If you do not have any pilot data and you are thinking of your power analysis well in advance of your grant submission deadline, you can try to obtain data from other research groups. Power analyses are a good motivation for why our data should be made public when we are done running our own analyses. Examples of fMRI databases are the Open fMRI Project (openfmri.org) and the open fMRI Data Center ( http://fmridc.org/f/fmridc ). Open fMRI is a newer database, which currently supplies 12 datasets (220 subjects total) online and is expected to add more in the near future. The fMRI Data Center has 107 datasets which may be obtained by request. These two resources supply whole brain data, which is necessary for most power analyses, whereas other databases, such as the Brain Map database ( www.brainmap.org ), only supply coordinates indicating the active voxels. Granted, these coordinates could be used to form ROIs for the power analysis using independent data.

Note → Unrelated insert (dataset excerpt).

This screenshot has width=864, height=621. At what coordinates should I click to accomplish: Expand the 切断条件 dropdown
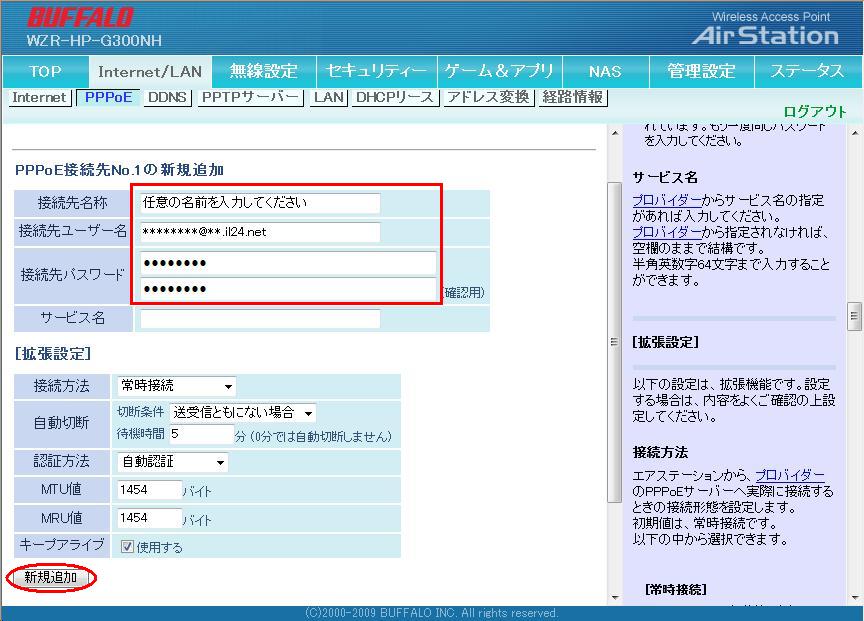tap(242, 412)
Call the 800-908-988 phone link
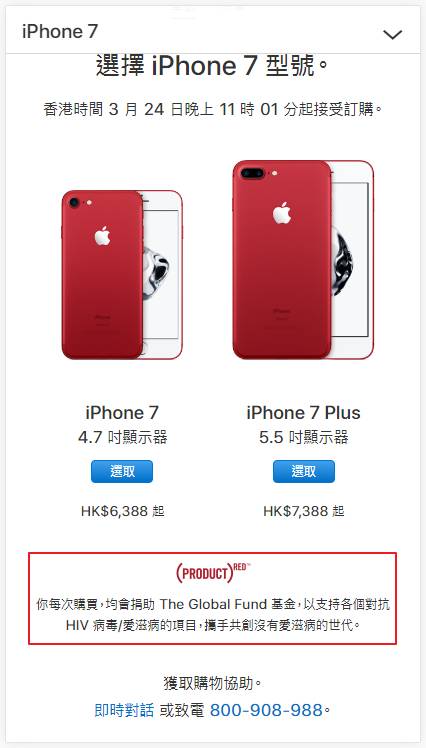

The last resort is obtaining effect sizes and variance estimates from results published in articles. This is, by far, is the least desirable approach. Primarily because most articles only report significant activation and obviously these will have high power estimates according to your calculation. A power analysis is not supplying any new information in this case and you can simply state that with a similar sample size you would hope to find a similar effect without running an actual power analysis. Of course, if the effect sizes reported came from maximum statistic voxels or biased ROIs, they will not be useful at all in a power analysis. The only time this would be acceptable is if a non-significant result was reported using an unbiased ROI.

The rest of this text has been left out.